Software menos espectacular, automatización más vendible
La robótica industrial suele enseñar brazos rápidos, pinzas llamativas o demos visuales. Pero muchas veces el producto decisivo es más aburrido: una capa de software que baja el coste de desplegar y mantener la célula. PickMaster Lite va justo por ahí.
ABB no intenta sustituir sus soluciones más completas. La compañía lo coloca como una entrada a la familia PickMaster: Lite para aplicaciones estándar y sensibles al coste; PickMaster para tareas más complejas; PickMaster Twin cuando el gemelo digital y la optimización en tiempo real sean críticos.

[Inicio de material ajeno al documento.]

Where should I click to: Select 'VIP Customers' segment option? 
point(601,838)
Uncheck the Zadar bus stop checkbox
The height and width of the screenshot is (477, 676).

Ese escalado tiene sentido comercial. Una línea de snacks, una célula de empaquetado farmacéutico o una operación de e-commerce no siempre necesita la arquitectura más potente. Necesita que la célula funcione rápido, que el cambio de formato no sea una pesadilla y que el coste de integración no se coma el retorno.
La presión viene de la flexibilidad
ABB enmarca el lanzamiento en dos tendencias conocidas: escasez de mano de obra y demanda de productos más personalizados. Ambas empujan a automatizar procesos que antes podían sostenerse con operarios, turnos flexibles y ajustes manuales.
La cuestión es si soluciones como PickMaster Lite consiguen que el robot deje de ser un proyecto especial y se parezca más a una opción estándar dentro del diseño de máquina. Si lo logra, la automatización de picking no avanzará solo por robots más rápidos, sino por herramientas que hagan más simple ponerlos a trabajar.
En una fábrica real, la diferencia entre una demo brillante y una célula rentable suele estar en esos detalles: integración, recetas, simulación, mantenimiento y tiempo hasta producción. PickMaster Lite no cambia la física del robot, pero puede cambiar bastante la economía de instalarlo.